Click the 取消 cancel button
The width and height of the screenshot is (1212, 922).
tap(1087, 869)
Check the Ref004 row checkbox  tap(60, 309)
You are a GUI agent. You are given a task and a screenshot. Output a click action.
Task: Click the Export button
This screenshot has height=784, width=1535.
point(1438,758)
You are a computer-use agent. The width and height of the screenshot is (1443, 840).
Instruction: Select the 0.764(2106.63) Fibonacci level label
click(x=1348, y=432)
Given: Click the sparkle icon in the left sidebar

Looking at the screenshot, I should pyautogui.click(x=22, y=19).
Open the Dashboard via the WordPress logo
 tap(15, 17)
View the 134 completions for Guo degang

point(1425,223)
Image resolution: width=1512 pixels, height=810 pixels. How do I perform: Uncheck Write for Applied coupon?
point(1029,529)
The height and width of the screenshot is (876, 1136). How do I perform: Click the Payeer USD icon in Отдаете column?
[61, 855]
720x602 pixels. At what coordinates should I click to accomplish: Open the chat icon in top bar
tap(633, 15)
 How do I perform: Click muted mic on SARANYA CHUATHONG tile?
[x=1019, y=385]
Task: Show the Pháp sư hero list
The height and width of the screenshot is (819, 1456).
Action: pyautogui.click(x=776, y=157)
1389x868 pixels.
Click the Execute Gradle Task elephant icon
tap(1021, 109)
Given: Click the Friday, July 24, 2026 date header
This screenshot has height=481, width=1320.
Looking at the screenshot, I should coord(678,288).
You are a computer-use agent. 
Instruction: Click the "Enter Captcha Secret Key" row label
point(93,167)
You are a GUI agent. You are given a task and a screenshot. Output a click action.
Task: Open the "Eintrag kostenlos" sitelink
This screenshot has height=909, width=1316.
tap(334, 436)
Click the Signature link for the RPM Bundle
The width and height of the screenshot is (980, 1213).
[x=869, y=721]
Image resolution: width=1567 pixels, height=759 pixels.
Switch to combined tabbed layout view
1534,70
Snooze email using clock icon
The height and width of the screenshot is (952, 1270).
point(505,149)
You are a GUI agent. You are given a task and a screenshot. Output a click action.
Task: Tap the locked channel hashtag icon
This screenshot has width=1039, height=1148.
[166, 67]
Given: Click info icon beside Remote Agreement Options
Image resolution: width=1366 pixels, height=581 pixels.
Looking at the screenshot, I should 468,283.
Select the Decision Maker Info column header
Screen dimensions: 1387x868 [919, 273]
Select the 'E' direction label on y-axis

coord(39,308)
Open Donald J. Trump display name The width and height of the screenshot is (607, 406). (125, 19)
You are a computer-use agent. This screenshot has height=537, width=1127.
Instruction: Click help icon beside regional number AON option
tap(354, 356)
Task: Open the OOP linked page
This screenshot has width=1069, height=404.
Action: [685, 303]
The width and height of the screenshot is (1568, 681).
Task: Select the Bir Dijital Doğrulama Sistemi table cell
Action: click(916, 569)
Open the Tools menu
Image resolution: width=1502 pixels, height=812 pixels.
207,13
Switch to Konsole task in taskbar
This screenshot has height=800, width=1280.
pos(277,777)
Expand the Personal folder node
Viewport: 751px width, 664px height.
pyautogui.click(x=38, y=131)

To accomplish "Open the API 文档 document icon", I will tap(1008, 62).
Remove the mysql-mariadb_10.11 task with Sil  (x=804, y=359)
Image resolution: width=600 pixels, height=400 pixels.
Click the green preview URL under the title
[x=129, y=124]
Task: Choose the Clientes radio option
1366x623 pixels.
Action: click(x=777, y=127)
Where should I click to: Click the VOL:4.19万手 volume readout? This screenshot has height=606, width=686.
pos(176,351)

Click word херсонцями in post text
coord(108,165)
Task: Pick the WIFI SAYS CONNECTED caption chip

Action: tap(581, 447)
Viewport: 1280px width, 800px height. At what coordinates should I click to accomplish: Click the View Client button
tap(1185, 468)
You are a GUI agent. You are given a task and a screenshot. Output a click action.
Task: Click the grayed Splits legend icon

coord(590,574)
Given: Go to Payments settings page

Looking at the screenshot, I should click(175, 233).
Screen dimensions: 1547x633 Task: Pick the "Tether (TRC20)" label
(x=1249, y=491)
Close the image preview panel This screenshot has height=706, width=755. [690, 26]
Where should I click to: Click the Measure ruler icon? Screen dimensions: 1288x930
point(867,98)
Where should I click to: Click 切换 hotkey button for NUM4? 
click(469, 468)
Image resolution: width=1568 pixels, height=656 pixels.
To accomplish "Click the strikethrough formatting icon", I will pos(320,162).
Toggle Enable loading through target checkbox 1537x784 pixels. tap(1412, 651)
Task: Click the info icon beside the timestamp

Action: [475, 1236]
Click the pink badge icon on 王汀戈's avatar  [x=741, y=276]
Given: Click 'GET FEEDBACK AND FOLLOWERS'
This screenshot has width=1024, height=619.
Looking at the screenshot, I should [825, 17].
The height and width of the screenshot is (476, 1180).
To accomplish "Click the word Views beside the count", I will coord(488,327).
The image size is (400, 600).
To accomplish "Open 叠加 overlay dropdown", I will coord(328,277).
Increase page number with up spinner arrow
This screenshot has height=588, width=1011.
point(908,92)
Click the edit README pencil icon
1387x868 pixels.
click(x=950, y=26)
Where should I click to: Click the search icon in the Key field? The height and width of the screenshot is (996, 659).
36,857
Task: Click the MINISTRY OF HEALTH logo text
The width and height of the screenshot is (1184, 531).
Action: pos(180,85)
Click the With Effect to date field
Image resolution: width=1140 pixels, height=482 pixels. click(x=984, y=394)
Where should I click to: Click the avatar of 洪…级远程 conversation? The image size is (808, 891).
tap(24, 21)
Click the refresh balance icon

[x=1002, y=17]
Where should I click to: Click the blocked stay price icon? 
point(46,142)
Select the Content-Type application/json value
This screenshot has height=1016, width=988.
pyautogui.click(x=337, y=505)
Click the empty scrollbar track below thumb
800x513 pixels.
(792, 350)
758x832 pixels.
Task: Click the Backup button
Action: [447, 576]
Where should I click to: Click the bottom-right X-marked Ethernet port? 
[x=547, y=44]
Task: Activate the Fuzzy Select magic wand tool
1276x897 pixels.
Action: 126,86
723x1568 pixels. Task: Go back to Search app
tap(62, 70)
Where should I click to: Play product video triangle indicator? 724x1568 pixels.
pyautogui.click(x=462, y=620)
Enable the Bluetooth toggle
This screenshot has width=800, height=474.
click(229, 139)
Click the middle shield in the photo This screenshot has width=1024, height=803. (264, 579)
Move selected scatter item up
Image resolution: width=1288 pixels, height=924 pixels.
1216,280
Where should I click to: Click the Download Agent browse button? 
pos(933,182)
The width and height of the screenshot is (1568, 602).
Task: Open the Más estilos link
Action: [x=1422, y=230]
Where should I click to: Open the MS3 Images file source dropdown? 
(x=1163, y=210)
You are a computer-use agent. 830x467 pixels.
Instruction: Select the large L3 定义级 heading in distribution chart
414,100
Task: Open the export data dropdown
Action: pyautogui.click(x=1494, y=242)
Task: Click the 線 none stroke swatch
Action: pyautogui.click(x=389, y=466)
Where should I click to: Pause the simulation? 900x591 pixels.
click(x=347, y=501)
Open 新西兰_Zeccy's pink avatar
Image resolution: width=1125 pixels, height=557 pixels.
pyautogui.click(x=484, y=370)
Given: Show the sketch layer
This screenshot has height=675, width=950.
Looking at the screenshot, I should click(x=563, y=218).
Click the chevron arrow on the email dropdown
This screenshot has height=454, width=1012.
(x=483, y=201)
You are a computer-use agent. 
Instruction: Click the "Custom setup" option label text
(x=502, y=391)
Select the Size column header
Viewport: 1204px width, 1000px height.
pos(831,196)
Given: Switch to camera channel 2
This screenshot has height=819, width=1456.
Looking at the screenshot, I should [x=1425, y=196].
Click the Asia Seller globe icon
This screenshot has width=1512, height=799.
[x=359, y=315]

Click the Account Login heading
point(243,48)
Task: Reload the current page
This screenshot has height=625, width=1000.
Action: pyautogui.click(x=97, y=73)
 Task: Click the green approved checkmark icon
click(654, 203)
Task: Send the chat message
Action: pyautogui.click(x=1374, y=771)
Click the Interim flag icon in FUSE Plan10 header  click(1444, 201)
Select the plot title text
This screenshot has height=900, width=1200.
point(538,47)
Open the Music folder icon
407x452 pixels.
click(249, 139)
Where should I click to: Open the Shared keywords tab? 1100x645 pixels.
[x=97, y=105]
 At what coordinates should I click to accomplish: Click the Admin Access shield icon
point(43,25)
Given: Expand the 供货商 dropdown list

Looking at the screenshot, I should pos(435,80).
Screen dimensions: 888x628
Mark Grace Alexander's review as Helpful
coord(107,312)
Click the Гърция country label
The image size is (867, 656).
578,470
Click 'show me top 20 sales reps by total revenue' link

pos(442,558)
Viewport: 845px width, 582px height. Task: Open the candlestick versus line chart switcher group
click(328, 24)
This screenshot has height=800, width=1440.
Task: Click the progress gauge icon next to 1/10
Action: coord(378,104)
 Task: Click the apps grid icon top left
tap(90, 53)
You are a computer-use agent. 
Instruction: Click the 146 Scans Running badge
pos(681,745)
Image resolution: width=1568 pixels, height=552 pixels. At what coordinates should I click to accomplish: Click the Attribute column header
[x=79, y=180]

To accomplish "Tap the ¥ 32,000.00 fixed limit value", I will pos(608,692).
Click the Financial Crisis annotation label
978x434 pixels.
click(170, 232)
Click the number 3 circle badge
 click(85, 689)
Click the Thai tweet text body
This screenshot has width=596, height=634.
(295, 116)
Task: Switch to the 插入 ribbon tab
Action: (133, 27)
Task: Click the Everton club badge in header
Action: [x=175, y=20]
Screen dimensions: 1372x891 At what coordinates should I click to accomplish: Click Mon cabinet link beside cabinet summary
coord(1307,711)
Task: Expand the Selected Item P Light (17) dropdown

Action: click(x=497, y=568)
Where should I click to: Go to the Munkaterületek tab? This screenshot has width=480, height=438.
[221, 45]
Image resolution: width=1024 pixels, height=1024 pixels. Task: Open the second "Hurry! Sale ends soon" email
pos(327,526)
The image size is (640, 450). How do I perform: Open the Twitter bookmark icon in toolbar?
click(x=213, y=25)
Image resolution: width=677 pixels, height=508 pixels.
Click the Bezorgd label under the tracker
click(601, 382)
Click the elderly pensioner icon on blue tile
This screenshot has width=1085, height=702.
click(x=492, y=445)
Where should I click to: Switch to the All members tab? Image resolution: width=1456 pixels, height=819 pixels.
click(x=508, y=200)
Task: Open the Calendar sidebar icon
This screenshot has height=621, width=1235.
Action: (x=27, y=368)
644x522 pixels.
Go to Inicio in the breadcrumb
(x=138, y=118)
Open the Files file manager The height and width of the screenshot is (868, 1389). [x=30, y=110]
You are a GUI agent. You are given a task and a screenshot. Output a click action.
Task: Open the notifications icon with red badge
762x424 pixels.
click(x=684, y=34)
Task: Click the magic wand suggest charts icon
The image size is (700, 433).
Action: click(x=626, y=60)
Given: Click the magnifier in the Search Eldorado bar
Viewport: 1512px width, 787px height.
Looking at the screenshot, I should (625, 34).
· · · · · · ·
#### [TASK BRIEF]
Locate each line of the records above that contains the word "column" and copy those lines. Case counts.

#### [WRITTEN ANSWER]
The height and width of the screenshot is (876, 1136). How do I perform: Click the Payeer USD icon in Отдаете column?
Select the Decision Maker Info column header
Select the Size column header
Image resolution: width=1568 pixels, height=552 pixels. At what coordinates should I click to accomplish: Click the Attribute column header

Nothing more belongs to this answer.